Explanation:
According to the Rydberg formula,
[tex]\frac{1}{\lambda} = -R_{H}Z^{2} [\frac{1}{n^{2}_{i}} - \frac{1}{n^{2}_{f}}][/tex]
where, [tex]\lambda[/tex] = wavelength
[tex]R_{H}[/tex] = Rydberg constant = [tex]1.097 \times 10^{7} m^{-1}[/tex]
Z = atomic number (for He atomic number is 2)
[tex]n_{f}[/tex] = 4, [tex]n_{i}[/tex] = 8
Hence, putting the given values into the above formula as follows.
[tex]\frac{1}{\lambda} = -R_{H}Z^{2} [\frac{1}{n^{2}_{i}} - \frac{1}{n^{2}_{f}}][/tex]

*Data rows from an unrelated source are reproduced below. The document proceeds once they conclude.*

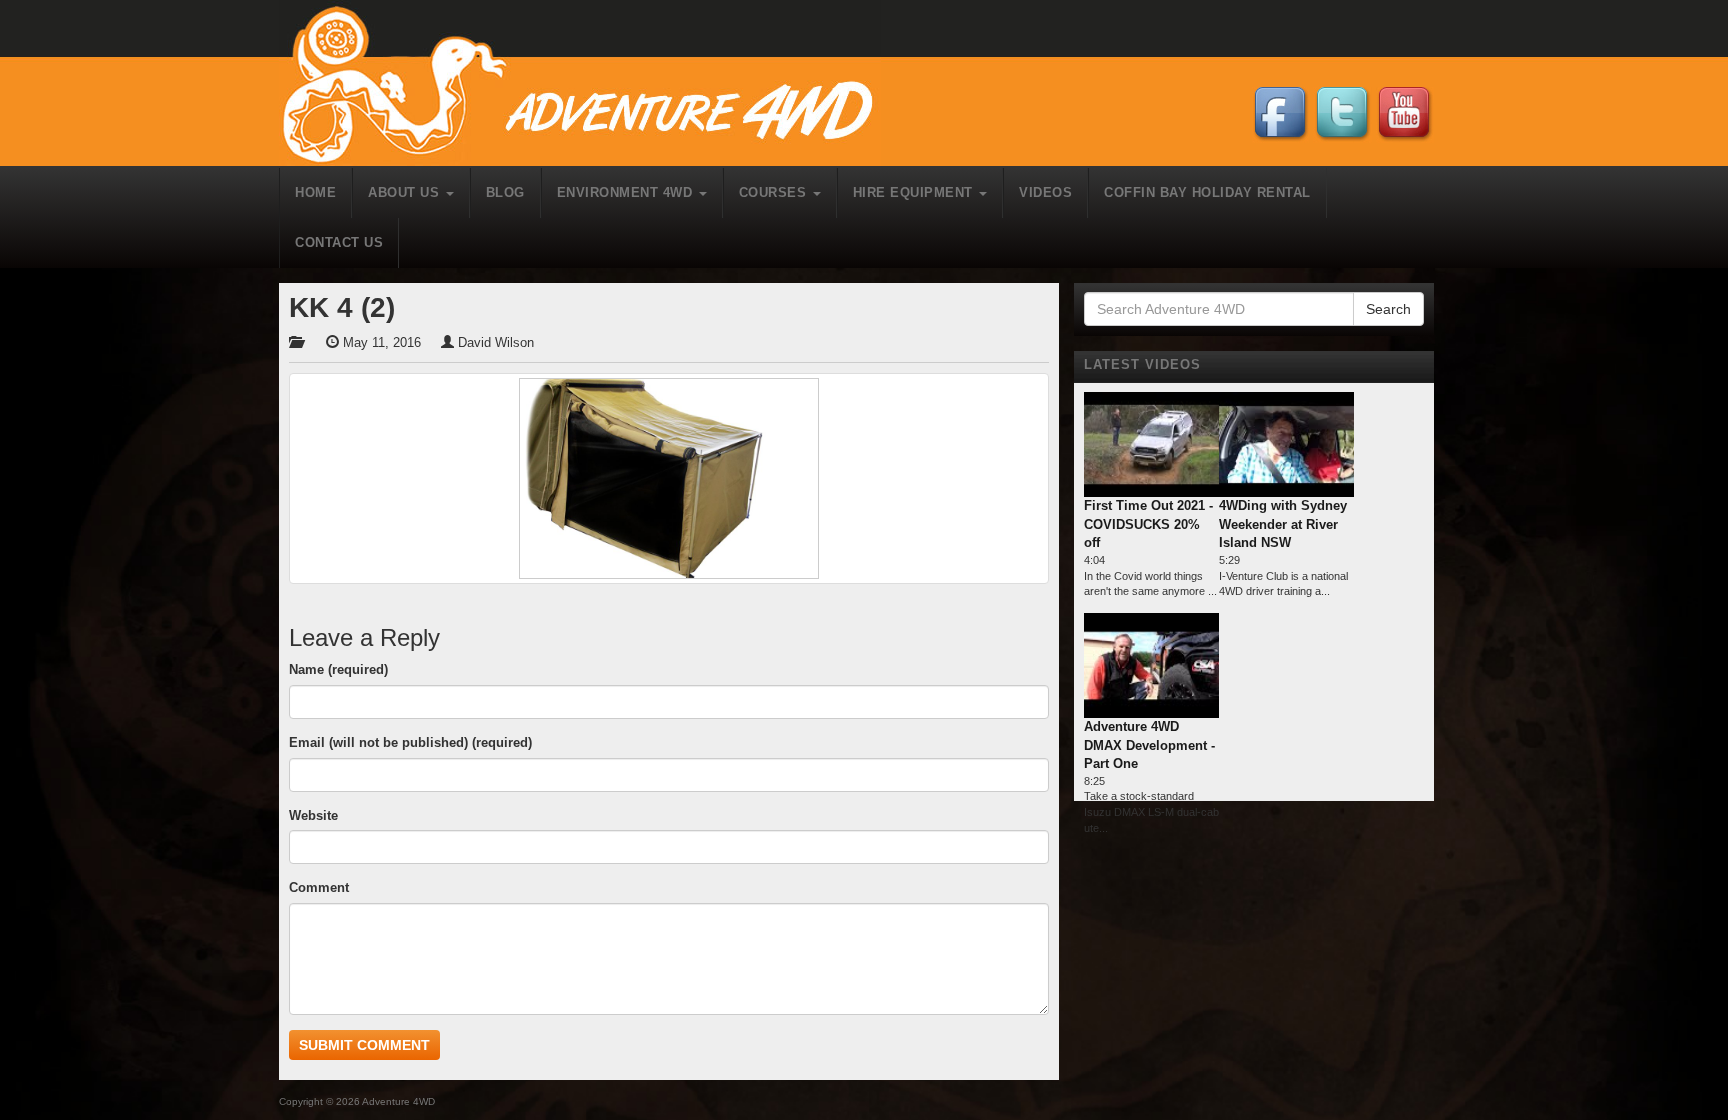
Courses (775, 192)
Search (1388, 309)
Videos (1045, 192)
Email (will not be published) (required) (410, 742)
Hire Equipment (915, 192)
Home (315, 192)
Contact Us (339, 242)
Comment (319, 887)
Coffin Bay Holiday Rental (1207, 192)
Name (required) (338, 669)
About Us (406, 192)
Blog (505, 192)
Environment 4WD (627, 192)
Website (313, 815)
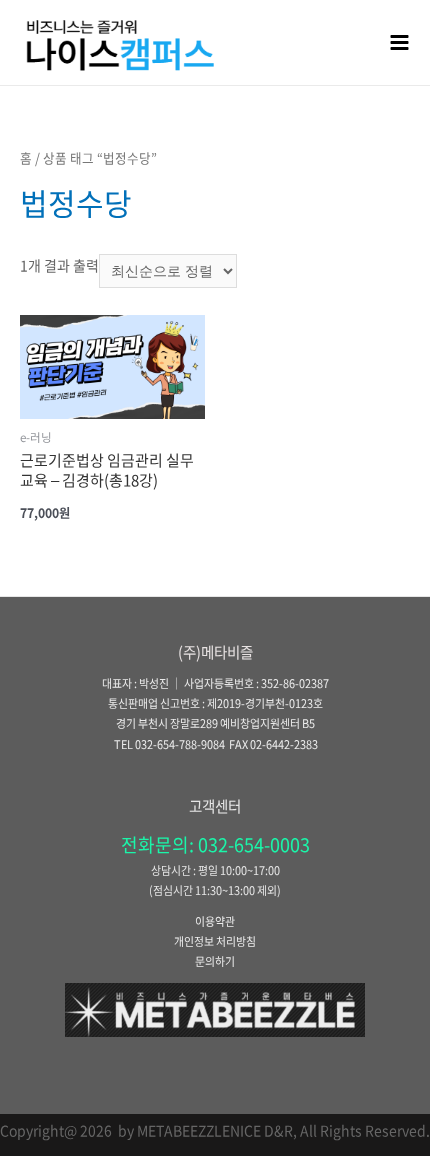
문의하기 (215, 961)
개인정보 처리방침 (215, 941)
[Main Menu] (400, 42)
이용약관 (215, 921)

= [tex]-1.097 \times 10^{7} \times (2)^{2} [\frac{1}{(8)^{2}} - \frac{1}{(4)^{2}}][/tex]
= [tex]0.2056 \times 10^{7} m^{-1}[/tex]
[tex]\lambda = \frac{1}{0.2056 \times 10^{7} m^{-1}}[/tex]
= [tex]4.86 \times 10^{-7} m[/tex]
= 486 nm (as [tex]1 \times 10^{-9}[/tex] = 1 nm)
Thus, we can conclude that the Pickering series wavelength associated with the excited state is 486 nm.